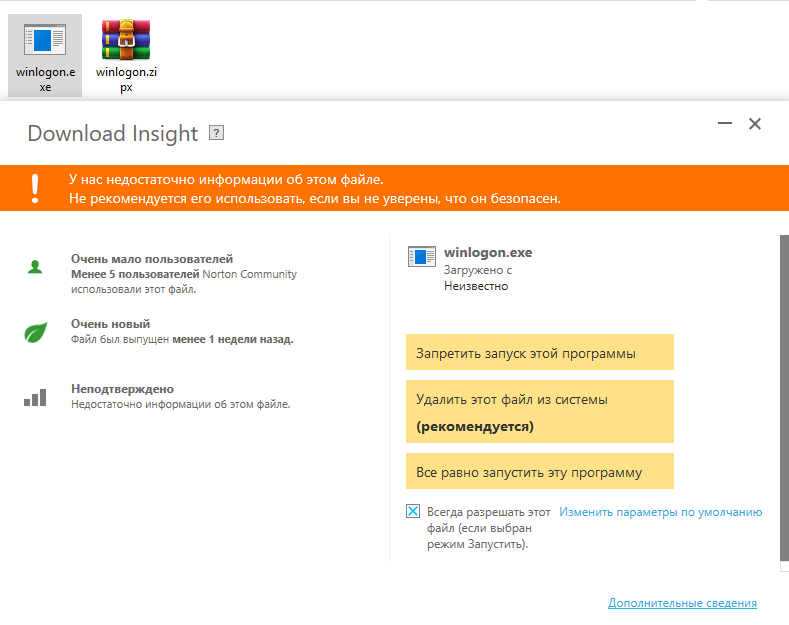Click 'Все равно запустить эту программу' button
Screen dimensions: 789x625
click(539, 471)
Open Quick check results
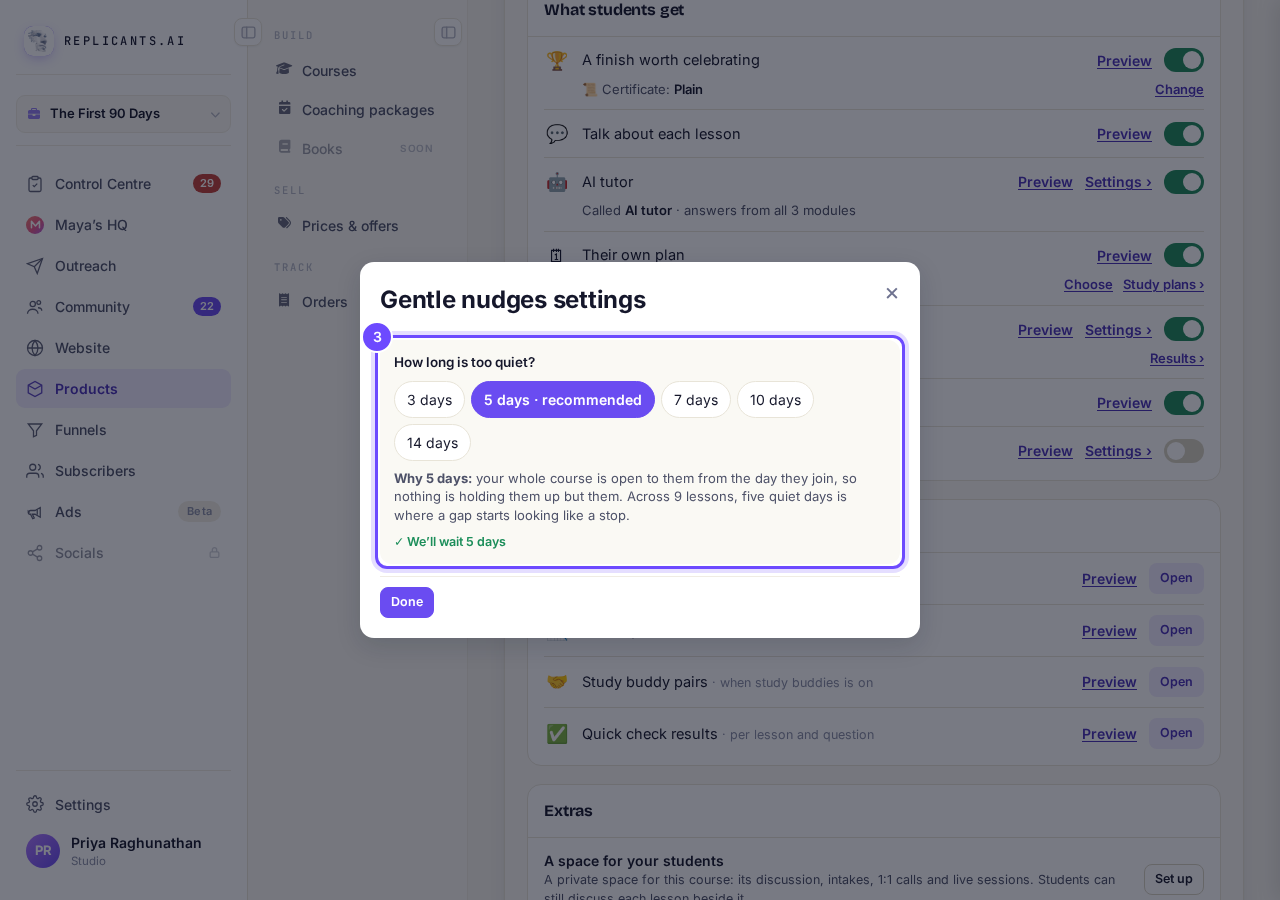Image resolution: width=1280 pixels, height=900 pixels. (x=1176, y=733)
^^^^
• **WORK TO BE COMPLETED**:
Your copy must start at the line that holds "Open Quick check results" and end at the last line of the data, both included; it must contain no pictures.

• **RESPONSE TO THE TASK**:
Open Quick check results
Image resolution: width=1280 pixels, height=900 pixels. (x=1176, y=733)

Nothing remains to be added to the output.